I think that all column selectors (other than arrays) should guarantee that the column order in the original table is preserved. One would certainly expect that to be the case for Between, though it's not explicitly mentioned in the docstring. It would be a bummer if you had foo(x, y) = 2x .+ y but Between(:x, :y) => foo happened to lower to [:y, :x] => foo instead of [:x, :y] => foo.

And I think it makes sense to guarantee column order preservation for the other selectors. E.g.

df = DataFrame(a=1, b=2, c=3)
select(df, Not(:b) => foo)

should be guaranteed to lower to

select(df, [:a, :c] => foo)

rather than

select(df, [:c, :a] => foo)

I'm not totally certain the best way to specify the column ordering properties of Cols, but I think this specification makes sense:

  • Individual column selectors inside Cols are first lowered to (ordered) arrays.
    • The lowering of the individual column selectors (except for arrays) follows the rule above that table column order should be preserved.
  • Cols is then lowered as follows: Cols(A, B, C) ==> [A, B\A, C\(A ∪ B)] (where the arguments on the right side are splatted into the array).

Since setdiff on arrays preserves the order of the first argument to setdiff, we get the following behavior:

df = DataFrame(a=1, b=2, c=3)
Cols([:c, :b], [:a, :b]) == [:c, :b, :a]
Cols(r"[bc]", r"[ab]") == [:b, :c, :a]

CameronBieganek avatar Apr 28 '20 19:04 CameronBieganek

What you propose is exactly how it is implemented in DataFrames.jl (unless I made a bug in the code).

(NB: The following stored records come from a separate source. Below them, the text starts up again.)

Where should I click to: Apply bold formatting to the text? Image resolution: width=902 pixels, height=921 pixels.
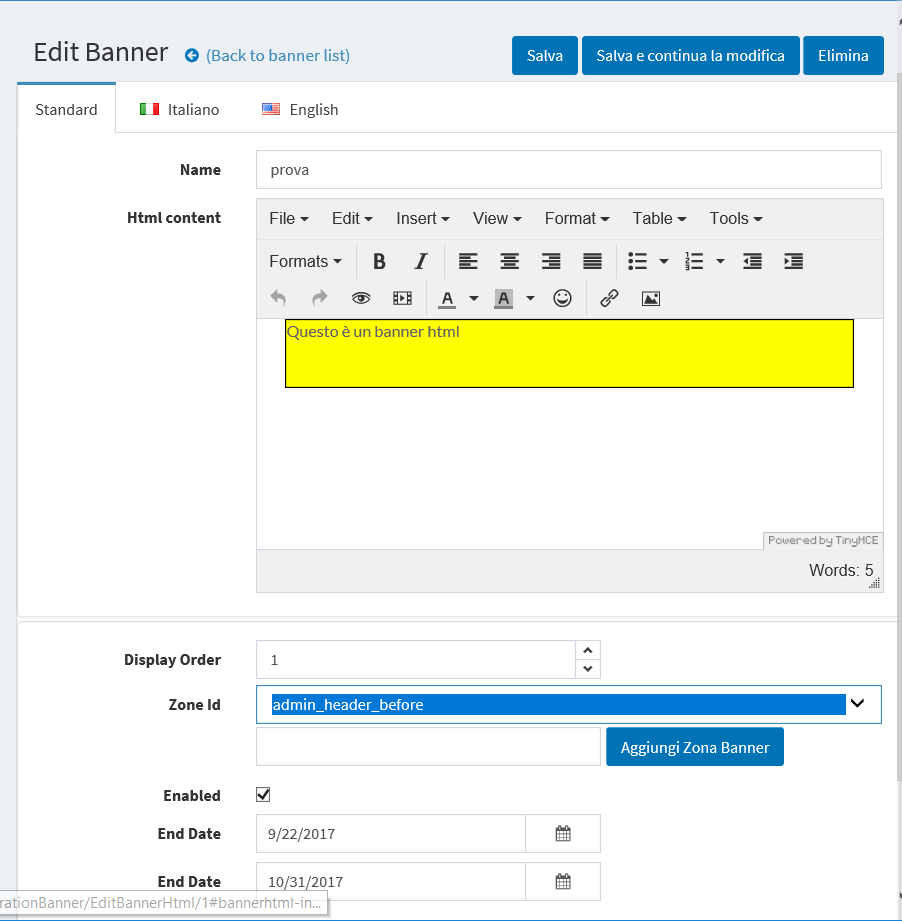click(x=379, y=260)
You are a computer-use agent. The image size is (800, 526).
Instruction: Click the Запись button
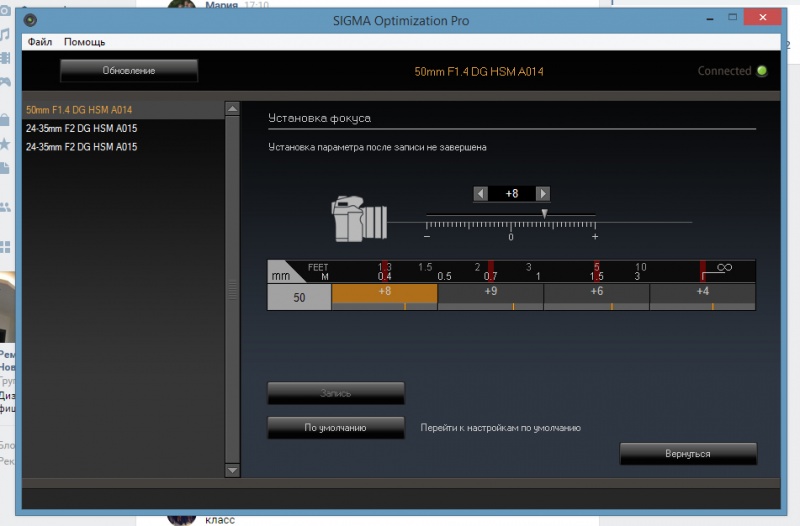(x=336, y=393)
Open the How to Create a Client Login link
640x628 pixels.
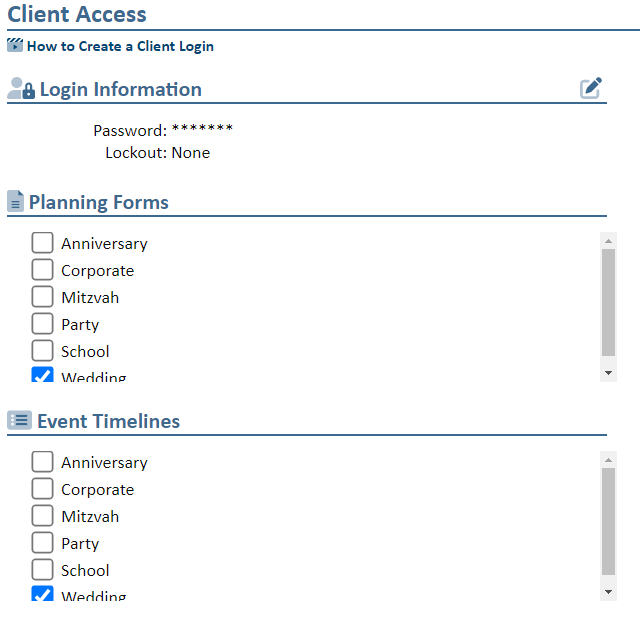tap(120, 46)
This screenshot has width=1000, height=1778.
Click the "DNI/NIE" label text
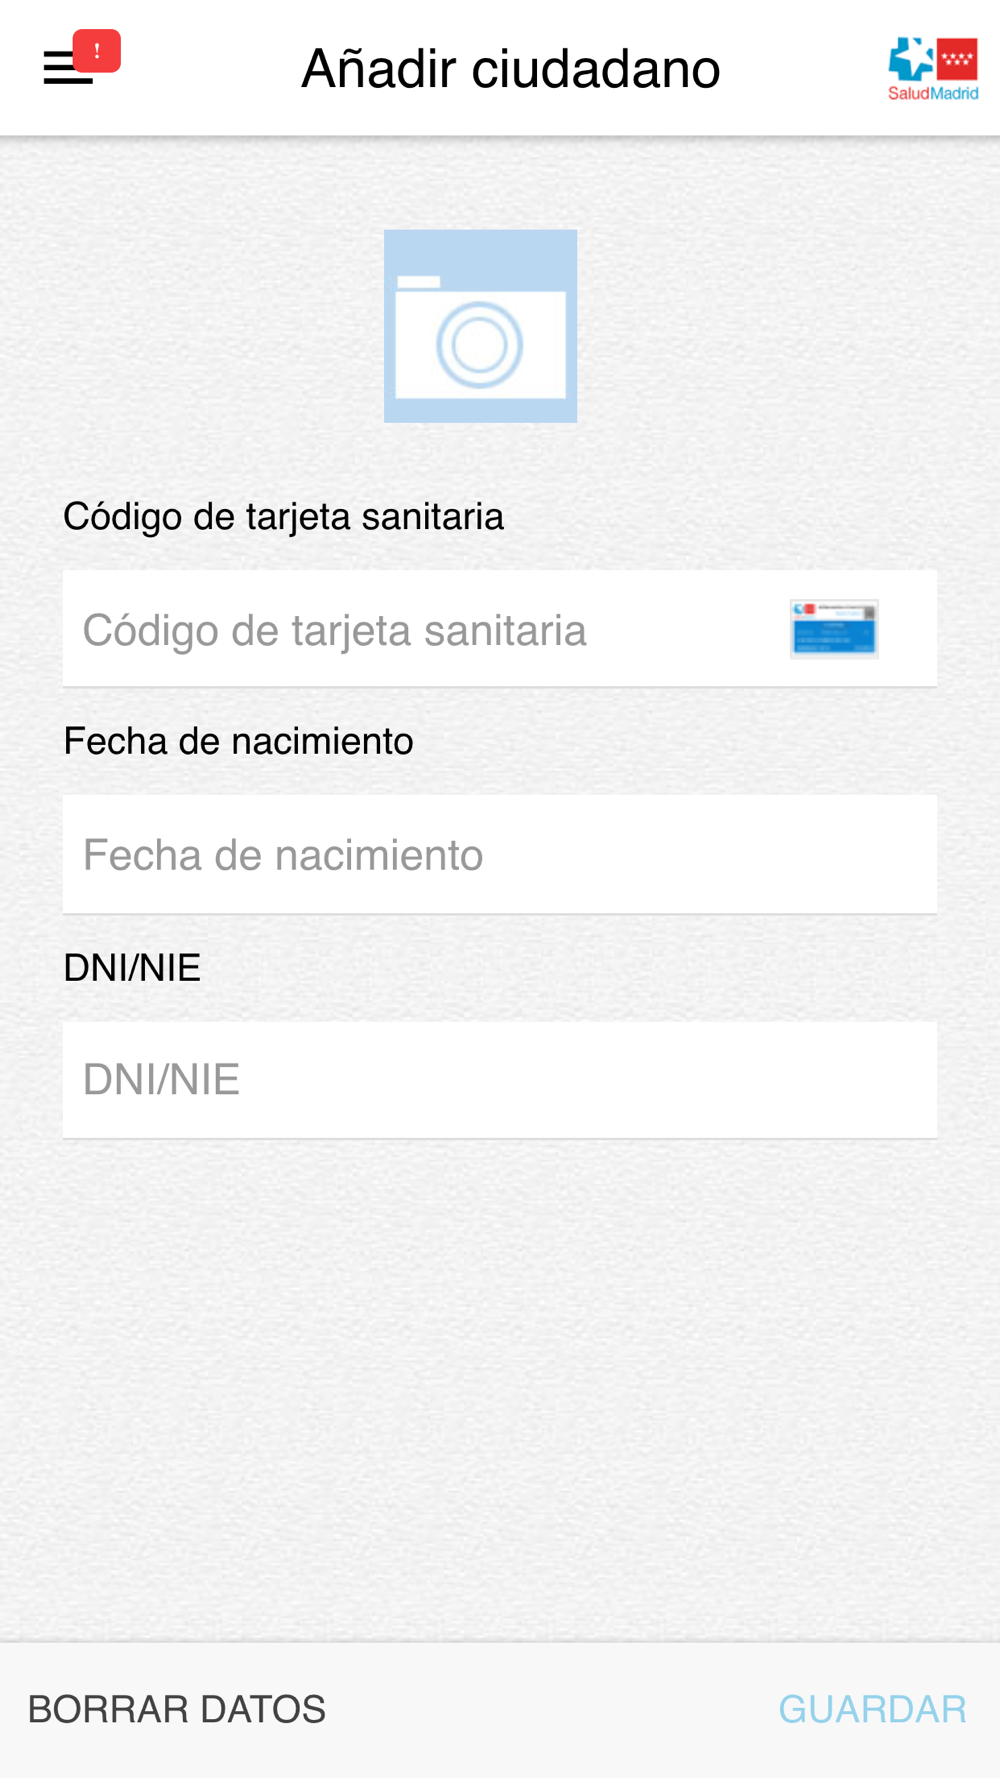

Essentially the rule can be stated that: column selectors are evaluated left to right and if a duplicate is encountered it is ignored.

bkamins avatar Apr 28 '20 21:04 bkamins

What you propose is exactly how it is implemented in DataFrames.jl

Agreed, that is how it is currently implemented in DataFrames.jl. I just thought it might be a good idea to make the order guarantee explicit in DataAPI.jl.

CameronBieganek avatar Apr 28 '20 21:04 CameronBieganek

Going back to this issue - would you care to make a PR implementing the proposed changes? Thank you!

bkamins avatar Sep 04 '21 21:09 bkamins